# Needed imports!

In [4]:
from pyspark.sql import SparkSession

# Creating Spark Session

In [5]:
spark = (SparkSession
         .builder
         .appName("Basics")
         .master("local[*]")
         .getOrCreate())


*Driver* - maintains information about Spark application (SparkContext),  distributes and schedules work across executors, returns final processing output to a user 


*Executor* - carry out the actual work the driver assigned to them. Executors also report state of execution to the driver in a periodic way 


*Workers* - worker nodes of the cluster where the executors run



# Infer Schema vs. provide Schema

**Infer schema:**
* spark reads particular amount of data and based on it decides on column types, adds overhead
* No need to type complex schemas of some nested JSONs
* OK for exploring the data (with no direct access to it)

**Provide Schema:**
* No need for additional read
* It's hard sometimes to specify the proper nested schema

**For Parquet files all column metadata is already in the metadata file, no need to specify it!**

# Reading with Data in Spark

Documentation on reading data with spark in general can be found:
http://spark.apache.org/docs/latest/sql-data-sources-load-save-functions.html



Spark is Lazy by default - it doesn't compute results until an action is called, but we'll cover these parts later on. For a short read you can check [my short post](https://medium.com/uncle-data/tale-of-two-lazy-and-the-eager-9dc468a3055e)

In [9]:
import os
extracted_data_dir = '/home/iceberg/notebooks/PyCon_LT_Workshop/data/'

In [10]:
os.listdir(extracted_data_dir)

Extracted records:
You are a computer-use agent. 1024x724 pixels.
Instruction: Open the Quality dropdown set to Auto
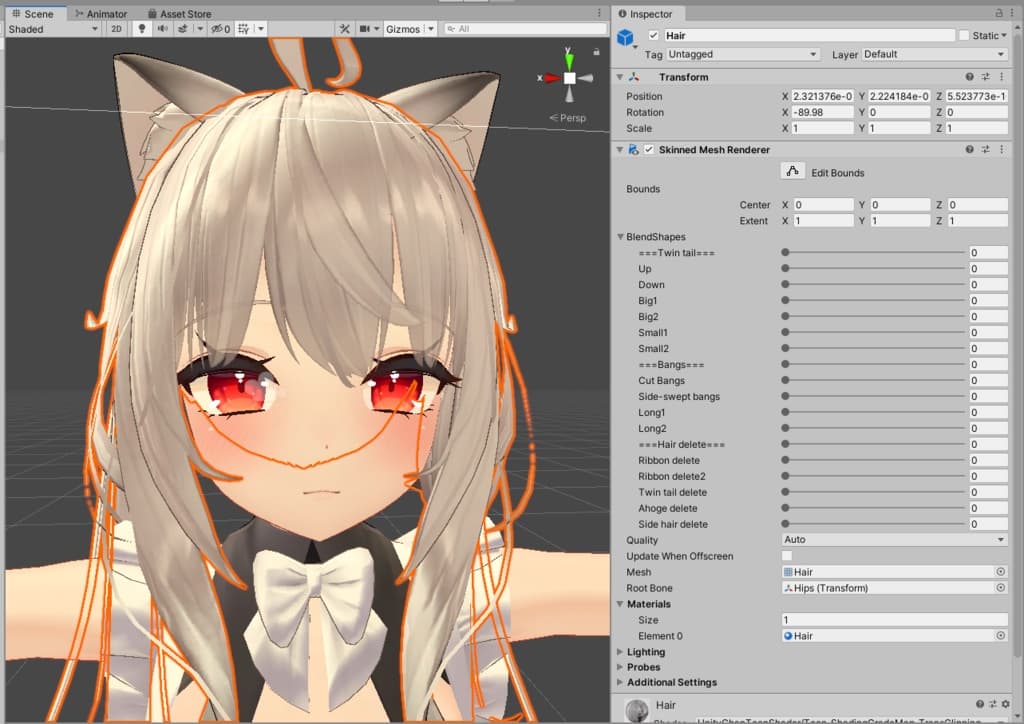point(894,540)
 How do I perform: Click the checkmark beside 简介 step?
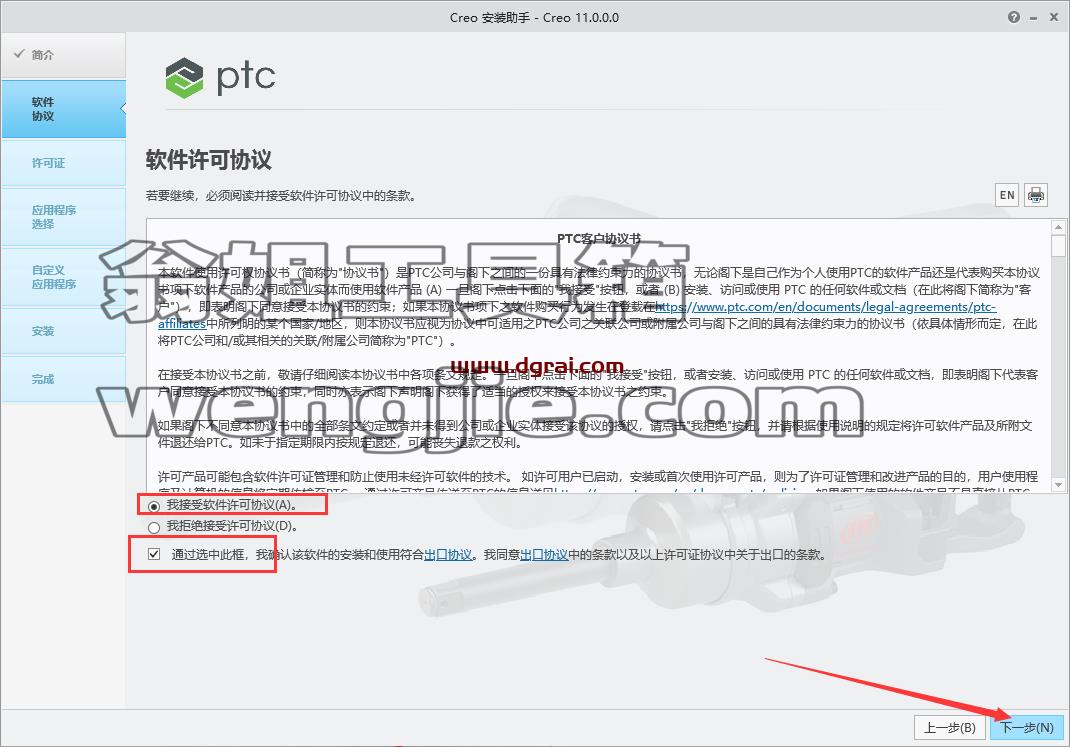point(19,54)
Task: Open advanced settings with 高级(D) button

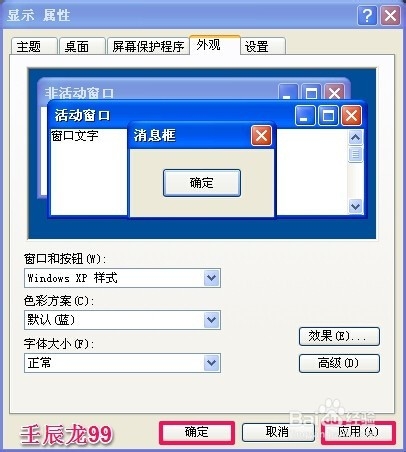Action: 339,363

(BRIEF 1): Name every Spark component that the Spark notebook defines in italics.
(BRIEF 2): Please go on with the Spark notebook from the point where it stops, right after the os.listdir(extracted_data_dir) cell.

(RIGHT ANSWER 1): Driver, Executor, Workers

(RIGHT ANSWER 2):
['yellow_taxi_2022-02.parquet',
 'dim_taxi_zones.csv',
 'yellow_taxi_2022-03.parquet',
 'dim_payments.csv',
 'yellow_taxi_2022-01.parquet',
 'dim_vendor.csv',
 'dim_rates.csv']

Running simple read command will just read the metadata and will infer/read schema if it's provided in the data files

In [11]:
spark.read.parquet(extracted_data_dir+"*.parquet")

DataFrame[VendorID: bigint, tpep_pickup_datetime: timestamp_ntz, tpep_dropoff_datetime: timestamp_ntz, passenger_count: double, trip_distance: double, RatecodeID: double, store_and_fwd_flag: string, PULocationID: bigint, DOLocationID: bigint, payment_type: bigint, fare_amount: double, extra: double, mta_tax: double, tip_amount: double, tolls_amount: double, improvement_surcharge: double, total_amount: double, congestion_surcharge: double, airport_fee: double]

In [13]:
yellow_taxi_data = spark.read.parquet(extracted_data_dir+"*.parquet")

In [16]:
dim_taxi_zones = spark.read.option("header",True).csv(extracted_data_dir+"dim_taxi_zones.csv")